I need to show for graph G,if $\Delta(G) \leq 3 $ then $\kappa(G) =\kappa^{'}(G)$.
Where $\Delta(G) \ $ is the maximum degree of the graph , $ \kappa(G) $ is the vertex connectivity number and $\kappa^{'}(G)$ is the edge connectivity number.
I tried to prove this using, whitney's theorem where it says , for any graph ,
$\kappa(G) \leq \kappa^{'}(G) \leq \delta(G)$ , where $\delta(G)$ is the minimum degree of G.
So $\kappa(G) \leq \kappa^{'}(G) \leq3 . $ But i dont have any clue to go further from this. Can anyone give me any clue to solve this ?
Thank you
I actually proved this as a homework a while ago. This could be proven if you know Menger's theorem. There are two versions:
Since $\Delta(G) \leq 3$, $\kappa'(G) \leq 3$. My approach is to show the statement for the cases $\kappa'(G) = 1,2,3$.

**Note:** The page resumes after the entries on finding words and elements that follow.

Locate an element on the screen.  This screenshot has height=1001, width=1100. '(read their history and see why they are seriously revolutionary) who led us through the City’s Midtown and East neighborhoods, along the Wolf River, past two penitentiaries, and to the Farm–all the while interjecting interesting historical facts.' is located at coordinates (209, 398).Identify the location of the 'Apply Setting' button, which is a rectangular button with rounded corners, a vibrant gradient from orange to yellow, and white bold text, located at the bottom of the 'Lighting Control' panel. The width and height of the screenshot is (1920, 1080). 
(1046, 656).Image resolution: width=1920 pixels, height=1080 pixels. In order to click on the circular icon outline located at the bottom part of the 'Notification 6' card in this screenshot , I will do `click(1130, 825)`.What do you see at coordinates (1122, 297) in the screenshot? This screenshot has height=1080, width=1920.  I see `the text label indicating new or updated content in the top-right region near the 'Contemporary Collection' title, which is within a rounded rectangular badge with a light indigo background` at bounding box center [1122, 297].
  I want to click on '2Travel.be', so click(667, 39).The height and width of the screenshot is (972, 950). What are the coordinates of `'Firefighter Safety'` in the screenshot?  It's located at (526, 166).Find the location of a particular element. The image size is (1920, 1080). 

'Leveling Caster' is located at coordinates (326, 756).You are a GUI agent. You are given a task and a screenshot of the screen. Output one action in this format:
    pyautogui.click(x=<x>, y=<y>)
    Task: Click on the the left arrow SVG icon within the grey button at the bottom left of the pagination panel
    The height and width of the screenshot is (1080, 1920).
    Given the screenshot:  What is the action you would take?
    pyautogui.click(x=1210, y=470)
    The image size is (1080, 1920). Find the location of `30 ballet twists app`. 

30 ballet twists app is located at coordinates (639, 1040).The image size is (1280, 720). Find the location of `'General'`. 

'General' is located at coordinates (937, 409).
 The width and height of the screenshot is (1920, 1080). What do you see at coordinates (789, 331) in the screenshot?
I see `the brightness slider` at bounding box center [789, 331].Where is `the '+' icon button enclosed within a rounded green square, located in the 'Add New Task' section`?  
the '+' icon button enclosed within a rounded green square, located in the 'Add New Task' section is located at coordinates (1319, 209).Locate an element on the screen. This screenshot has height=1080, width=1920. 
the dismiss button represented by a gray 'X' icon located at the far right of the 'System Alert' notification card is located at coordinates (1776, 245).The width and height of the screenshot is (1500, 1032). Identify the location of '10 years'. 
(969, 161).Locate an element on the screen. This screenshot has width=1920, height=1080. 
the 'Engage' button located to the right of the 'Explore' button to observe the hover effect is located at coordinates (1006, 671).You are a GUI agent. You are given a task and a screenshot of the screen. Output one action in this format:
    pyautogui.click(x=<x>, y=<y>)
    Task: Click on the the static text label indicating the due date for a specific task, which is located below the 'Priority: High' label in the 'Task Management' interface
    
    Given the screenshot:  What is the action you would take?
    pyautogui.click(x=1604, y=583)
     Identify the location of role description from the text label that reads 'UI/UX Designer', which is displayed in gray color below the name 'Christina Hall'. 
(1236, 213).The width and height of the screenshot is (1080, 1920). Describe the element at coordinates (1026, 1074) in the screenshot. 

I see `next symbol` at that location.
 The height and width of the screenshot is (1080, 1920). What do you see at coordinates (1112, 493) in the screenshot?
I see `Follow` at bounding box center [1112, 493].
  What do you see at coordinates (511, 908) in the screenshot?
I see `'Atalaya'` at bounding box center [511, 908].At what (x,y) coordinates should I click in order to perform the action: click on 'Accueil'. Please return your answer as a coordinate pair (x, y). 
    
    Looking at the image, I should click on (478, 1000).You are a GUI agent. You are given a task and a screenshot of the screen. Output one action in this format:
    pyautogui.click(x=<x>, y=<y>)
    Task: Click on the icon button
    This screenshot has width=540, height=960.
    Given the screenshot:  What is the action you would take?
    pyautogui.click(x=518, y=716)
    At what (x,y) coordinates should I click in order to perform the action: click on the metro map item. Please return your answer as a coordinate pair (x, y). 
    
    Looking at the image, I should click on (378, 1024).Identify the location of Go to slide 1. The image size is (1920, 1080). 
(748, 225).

If $\kappa'(G) = 3$, then all vertices must have degree 3. A vertex cut would be the three neighbors of any vertex. This cut is minimal: by EMT, there are 3 ped's between any pair of vertices of G, and since $deg(v) = 3$ for all v, no vertices are on 2 ped's (which would make it having degree at least 4 => contradiction). So $\kappa(G)$ can't be less than 3. So $\kappa(G) = 3$
If $\kappa'(G) = 2$, then there must be a vertex of degree 2 and no vertices of degree 1. The neighbors of the vertex of degree 2 constitute a vertex cut. By the fact that the graph has no vertices of degree 1, this cut is minimal. So $\kappa(G) = 2$.
If $\kappa'(G) = 1$, then by EMT, there is a pair of vertices such that there is only one path connecting them. Any vertex on this path is a cut vertex. So $\kappa(G) = 1$.